[[ DATA FOR THE TASK, beginning ]]

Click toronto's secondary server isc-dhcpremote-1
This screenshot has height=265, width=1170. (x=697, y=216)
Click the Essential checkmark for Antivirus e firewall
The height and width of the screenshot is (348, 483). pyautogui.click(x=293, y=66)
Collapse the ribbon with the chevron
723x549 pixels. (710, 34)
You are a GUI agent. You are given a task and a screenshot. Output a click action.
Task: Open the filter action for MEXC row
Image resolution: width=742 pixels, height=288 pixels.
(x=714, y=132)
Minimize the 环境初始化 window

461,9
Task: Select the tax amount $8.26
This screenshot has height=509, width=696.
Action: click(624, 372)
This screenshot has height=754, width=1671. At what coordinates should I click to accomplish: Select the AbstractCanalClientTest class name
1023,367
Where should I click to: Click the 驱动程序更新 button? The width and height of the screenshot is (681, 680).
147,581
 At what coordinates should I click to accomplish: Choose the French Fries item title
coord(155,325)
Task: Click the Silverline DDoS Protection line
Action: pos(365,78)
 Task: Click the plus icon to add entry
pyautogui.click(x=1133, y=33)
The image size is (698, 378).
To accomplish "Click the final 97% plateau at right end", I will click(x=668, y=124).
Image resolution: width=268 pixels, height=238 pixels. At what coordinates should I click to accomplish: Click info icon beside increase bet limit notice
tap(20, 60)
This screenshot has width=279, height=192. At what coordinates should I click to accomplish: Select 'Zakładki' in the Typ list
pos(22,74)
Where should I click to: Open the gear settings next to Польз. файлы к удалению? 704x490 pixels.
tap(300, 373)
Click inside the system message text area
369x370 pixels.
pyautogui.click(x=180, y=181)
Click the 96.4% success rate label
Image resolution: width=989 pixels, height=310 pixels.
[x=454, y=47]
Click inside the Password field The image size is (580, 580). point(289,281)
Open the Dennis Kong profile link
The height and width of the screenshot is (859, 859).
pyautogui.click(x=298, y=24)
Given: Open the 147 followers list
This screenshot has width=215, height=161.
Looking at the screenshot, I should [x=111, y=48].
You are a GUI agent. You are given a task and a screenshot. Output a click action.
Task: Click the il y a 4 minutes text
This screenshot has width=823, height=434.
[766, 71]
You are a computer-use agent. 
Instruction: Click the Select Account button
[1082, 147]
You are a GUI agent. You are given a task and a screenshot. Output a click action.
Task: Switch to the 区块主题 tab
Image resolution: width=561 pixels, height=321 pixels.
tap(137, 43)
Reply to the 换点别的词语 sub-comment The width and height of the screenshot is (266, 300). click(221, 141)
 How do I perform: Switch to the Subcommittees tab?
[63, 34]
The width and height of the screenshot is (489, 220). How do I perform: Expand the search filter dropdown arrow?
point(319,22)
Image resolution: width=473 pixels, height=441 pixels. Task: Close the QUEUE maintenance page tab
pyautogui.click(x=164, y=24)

[[ DATA FOR THE TASK, end ]]

Transcribe verbatim. Cover the lines from the first line of the entries above to the line containing "Open the Dennis Kong profile link", inclusive.

__TASK OUTPUT__
Click toronto's secondary server isc-dhcpremote-1
This screenshot has height=265, width=1170. (x=697, y=216)
Click the Essential checkmark for Antivirus e firewall
The height and width of the screenshot is (348, 483). pyautogui.click(x=293, y=66)
Collapse the ribbon with the chevron
723x549 pixels. (710, 34)
You are a GUI agent. You are given a task and a screenshot. Output a click action.
Task: Open the filter action for MEXC row
Image resolution: width=742 pixels, height=288 pixels.
(x=714, y=132)
Minimize the 环境初始化 window

461,9
Task: Select the tax amount $8.26
This screenshot has height=509, width=696.
Action: click(624, 372)
This screenshot has height=754, width=1671. At what coordinates should I click to accomplish: Select the AbstractCanalClientTest class name
1023,367
Where should I click to: Click the 驱动程序更新 button? The width and height of the screenshot is (681, 680).
147,581
 At what coordinates should I click to accomplish: Choose the French Fries item title
coord(155,325)
Task: Click the Silverline DDoS Protection line
Action: pos(365,78)
 Task: Click the plus icon to add entry
pyautogui.click(x=1133, y=33)
The image size is (698, 378).
To accomplish "Click the final 97% plateau at right end", I will click(x=668, y=124).
Image resolution: width=268 pixels, height=238 pixels. At what coordinates should I click to accomplish: Click info icon beside increase bet limit notice
tap(20, 60)
This screenshot has width=279, height=192. At what coordinates should I click to accomplish: Select 'Zakładki' in the Typ list
pos(22,74)
Where should I click to: Open the gear settings next to Польз. файлы к удалению? 704x490 pixels.
tap(300, 373)
Click inside the system message text area
369x370 pixels.
pyautogui.click(x=180, y=181)
Click the 96.4% success rate label
Image resolution: width=989 pixels, height=310 pixels.
[x=454, y=47]
Click inside the Password field The image size is (580, 580). point(289,281)
Open the Dennis Kong profile link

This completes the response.